Tartışmalar sırasında dikkatimi en fazla çeken, başka bir durum söz konusu olsa derhal ayağa kalkacağını bildiğim kadın hakları savuncularının suskunluğu oldu. Dizide ‘kadınlar’, neredeyse istisnasız hepsi, müthiş entrikacı tipler olarak canlandırılmıyor mu? Bu görüntü kadın hakları savunucularını neden rahatsız etmiyor?
Malkovich’in “Osmanlı entrikacıydı” demesine sebep olan artistin İstanbul’daki çevresinin konuya yaklaşımı olmalı. Cahil bir çevreye düşmüş Amerikalı oyuncu...
Ülkesini 1880’lerde İstanbul’da temsil etmiş diplomat Cox, anılarının bir yerinde, bakın ne diyor (s. 161): “Gerçek şu ki, Türk kadını, neredeyse tüm diğer kadınlardan daha özgürdür. Bir araba gezintisi veya bir arkadaş çağırmak isterse küçük çıkınını taşıyan halayığını çağırır, peçesini düzeltir, kılığını feracesiyle örter ve çıkar. Kocasında hiç kuşku veya heyecan yaratmaksızın arkadaşında günlerce kalabilir.”
İlginç bir de ayrıntı veriyor: “Kadın dilediği gibi sokağa çıkar ve geri döner. Kocasından azar filân işitmez. Erkek kesinlikle evine dilediği zaman her saatte gelebilir; ama hiçbir zaman bu imtiyazını suistimal etmez. Karısını veya ailesini selâmlıktaki kendi odasına nâdiren çağırtır. Haremin kapısında bir terlik görürse, bu, orada istenmediğinin bir işaretidir.”
Şu sıralarda İngiltere ve Amerika BBC yapımı bir dönem dizisinin etkisi altında. Bizde ‘Muhteşem Yüzyıl’ın yaptığı etkiye eşdeğerde bir ilgiyle izleniyor Birinci Dünya Savaşı (1914) ve sonrasını asil bir aile çevresinde sergileyen ‘Downton Abbey’ dizisi...
O dönemde İngiltere’de miras büyük erkek kardeşe kalıyor; kadınların seçilme bir yana seçme hakları bile yok... Eğitim alıp okuyan kadınlar parmakla gösteriliyor.
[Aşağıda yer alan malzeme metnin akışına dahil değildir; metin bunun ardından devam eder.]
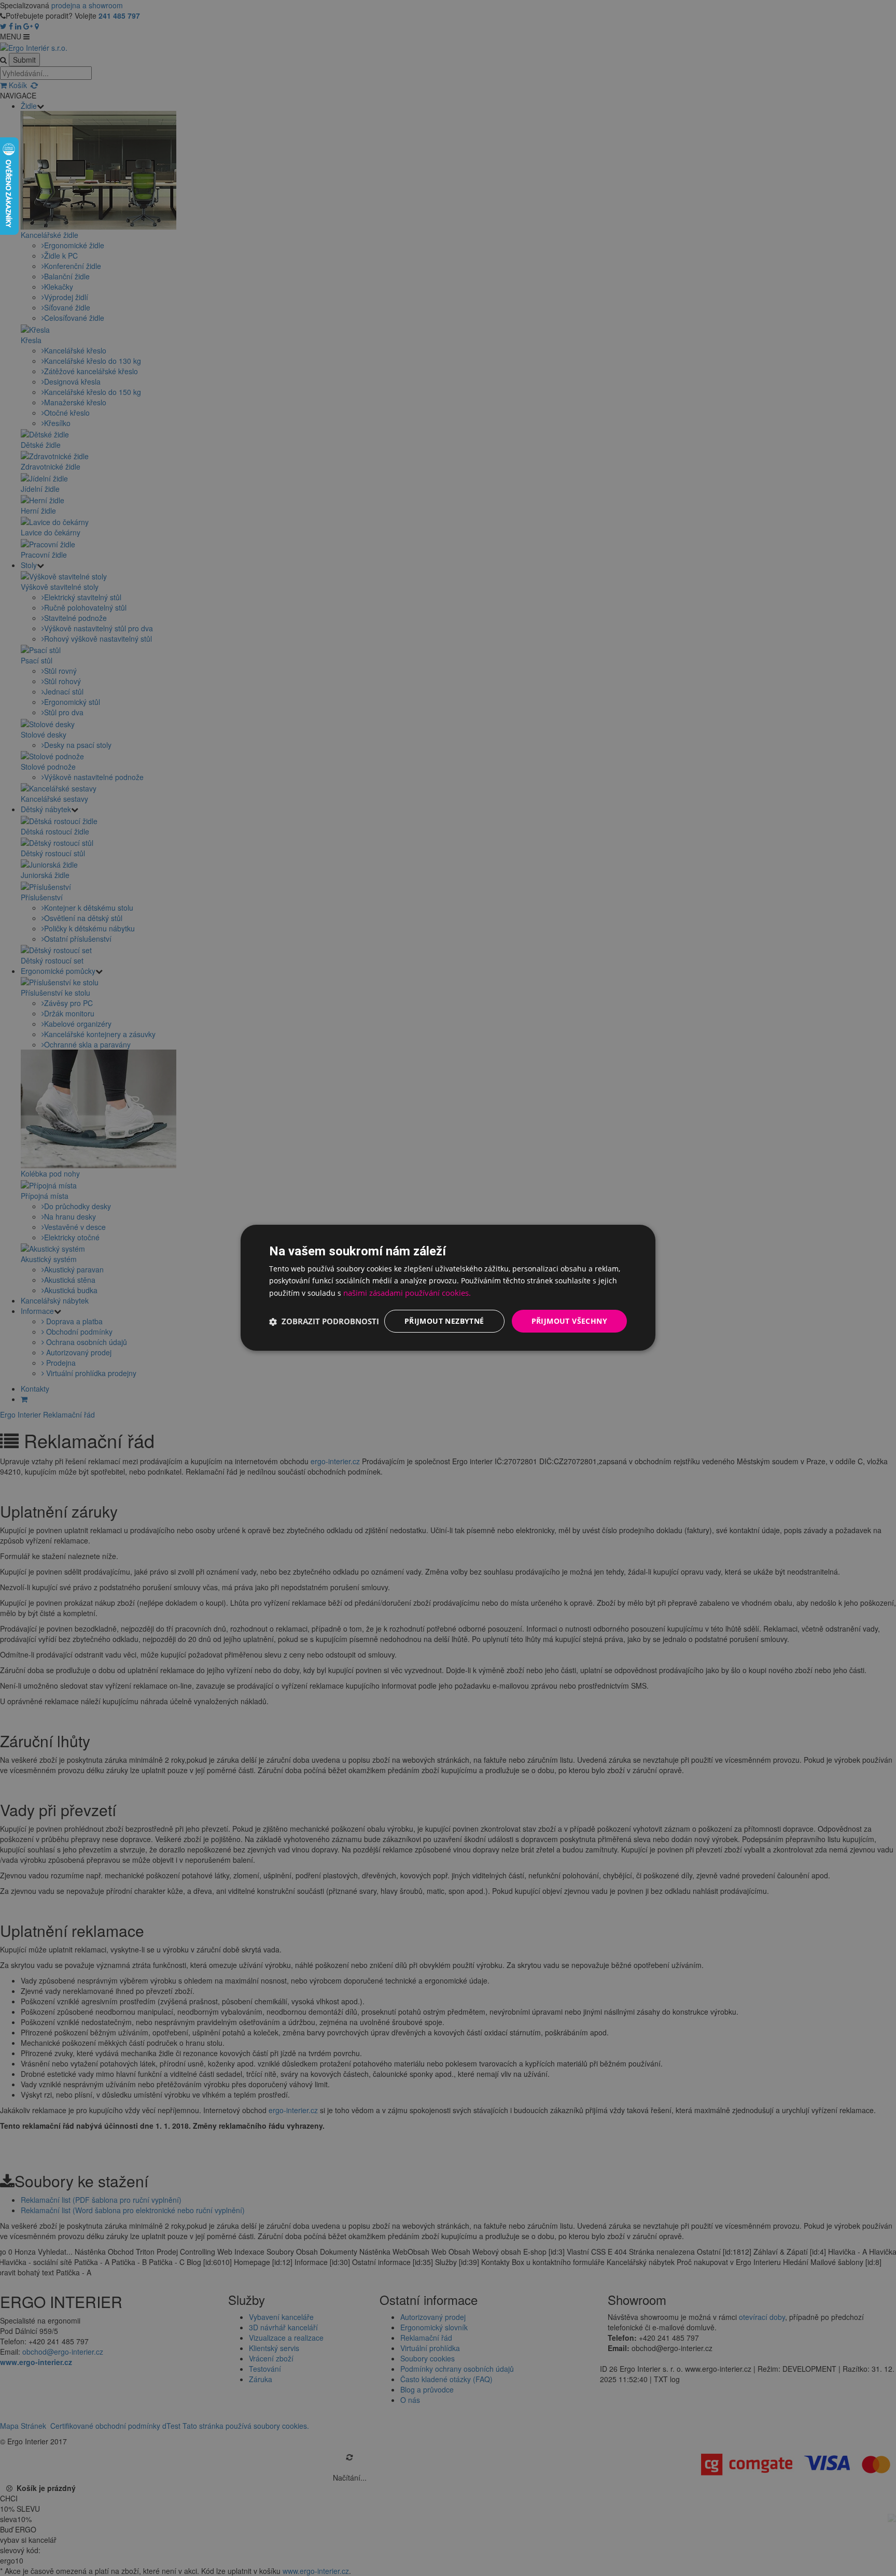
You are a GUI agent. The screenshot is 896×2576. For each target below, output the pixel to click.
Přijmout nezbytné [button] (444, 1321)
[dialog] (448, 1288)
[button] (324, 1321)
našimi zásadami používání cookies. (407, 1292)
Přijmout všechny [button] (569, 1321)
Kadın evde hemcinsleriyle vakit geçiriyor. Konakta çok sayıda yatılı erkek ve kadın hizmetli var; kadınların tarafına erkeklerin, erkeklerin tarafına kadınların geçmesi kesinlikle yasak... Konağın sakinleriyle çalışanları arasında derin bir sınıf uçurumu var...
1920’lere kadar uzanan bir dönemde İngiltere bu halde...
Amerikalı Malkovich,tevekkeli “Ben İngilizler’den daha iyi bilirim” demiyor...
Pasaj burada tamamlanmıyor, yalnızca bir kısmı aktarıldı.